O número de enfermeiros necessários para as unidades locais de saúde (ULS) é cerca de 850, disse esta terça-feira a ministra da Saúde, adiantando estar prevista ampliação dos horários destes profissionais. O Sindicato dos Enfermeiros Portugueses (SEP) afirmou esta terça-feira que, em junho e julho, já tinha alertado para a necessidade de agilizar a contratação de novos profissionais de saúde, lamentando que, desde então, “nada foi feito” nesse sentido.
“O número de enfermeiros que nos foi transmitido como sendo necessários para suprir as necessidades neste momento são à volta dos 850, 870 enfermeiros”, afirmou Ana Paula Martins aos jornalistas, em Porto de Mós (Leiria), à margem da inauguração das obras de remodelação do centro de saúde local.
Segundo a governante, “as necessidades, cerca de dois terços”, estão concentradas na Região de Lisboa e Vale do Tejo.
“O que eu queria dizer também é que, mais uma vez, não é só através da contratação, a contratação é uma parte importante, mas é também através da ampliação de horários”, referiu.
Na segunda-feira, a Ordem dos Enfermeiros pediu a intervenção urgente da ministra da Saúde no processo de autorização às ULS para contratação, porque o país está a desperdiçar mais de três mil novos profissionais.
Em causa estão os planos de desenvolvimento organizacional de 2026, que definem os recursos humanos que as ULS e os hospitais oncológicos podem dispor e que este ano não foram aprovados ainda quando, segundo a Ordem, há já três mil enfermeiros disponíveis, como noticiou o jornal Público.
Ana Paula Martins salientou esta terça-feira que “estes três mil enfermeiros”, que “estão agora a acabar as escolas de enfermagem, têm, além do Serviço Nacional de Saúde (SNS), também outras áreas de atração”.
“Estes três mil enfermeiros, para a necessidade de horas de enfermagem que nós temos, quer no Serviço Nacional de Saúde, quer também no setor privado e no setor social, ficam mais do que esgotados”, adiantou.
Admitindo que, nesta fase do ano, gostaria de estar “já com uma capacidade de contratação diferente”, a ministra disse esperar que, neste segundo semestre, se consiga “colmatar estas necessidades e a bolsa de enfermagem fique com mais capacidade para a contratação, que esse também é um problema muitas vezes”.

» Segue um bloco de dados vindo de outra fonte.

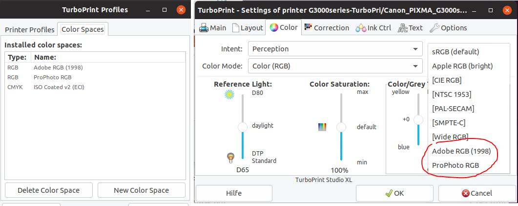Click the New Color Space button
The width and height of the screenshot is (518, 206).
[x=141, y=190]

Questionada sobre quantos enfermeiros a tutela está disponível para autorizar a contratação pelas ULS, Ana Paula Martins recusou-se a dar o número, que “será divulgado a seu tempo, mas apenas por uma razão”, porque depende do ajustamento ao quadro global de referência do SNS.
“Mas eu diria que não ficaremos longe [dos cerca de 850]” através de “novos enfermeiros e horas de enfermagem, que é muito importante também”, frisou.
A governante adiantou que “entre 2024 e 2025” foi aumentado “em mais de 1.500 enfermeiros o número destes profissionais a trabalhar” no SNS, para reconhecer que este ano “as ULS têm tido dificuldades na contratação” dada a necessidade de ajustar o quadro global de referência do SNS, que tem os indicadores sobretudo de natureza assistencial e económico-financeira.
Este ajustamento deveu-se à “dinâmica de inscrições no SNS”, que obriga a uma ampliação da capacidade de resposta, declarou, precisando que este quadro global de referência para 2026, que tem de “ser agora publicado”, prevê acomodar contratações no segundo semestre.
Sindicato diz que “nada foi feito” para contratar enfermeiros
“Em junho e julho, publicamente e em reunião no Ministério da Saúde, afirmámos a necessidade de agilizar os processos para garantir a contratação dos cerca de 3.000 jovens enfermeiros que concluíram a sua formação académica. Nada foi feito”, adiantou o sindicato em comunicado.
“É inaceitável que os planos de desenvolvimento organizacional das ULS continuem, em setembro, por autorizar, mantendo o registo do que aconteceu em 2025”, lamentou o SEP, ao salientar que, ao mesmo tempo que não são feitas novas contratações, “aos enfermeiros continua a ser exigido que façam milhares de horas extraordinárias”.
“Nenhuma das instituições públicas, privadas ou sociais cumpre o regulamento das “dotações seguras”, sendo que todas elas são responsáveis pelo especial risco e penosidade a que os enfermeiros estão sujeitos”, realçou ainda o sindicato.
Segundo o SEP, estão também a aumentar as contratações a recibo verde, uma situação que não permite “estabilizar as equipas e não garante a segurança e a qualidade dos cuidados” prestados aos utentes.
Além disso, de acordo com o sindicato, também não são abertos concursos de desenvolvimento na carreira de enfermagem, impedindo que enfermeiros titulados como especialistas possam desenvolver as suas competências.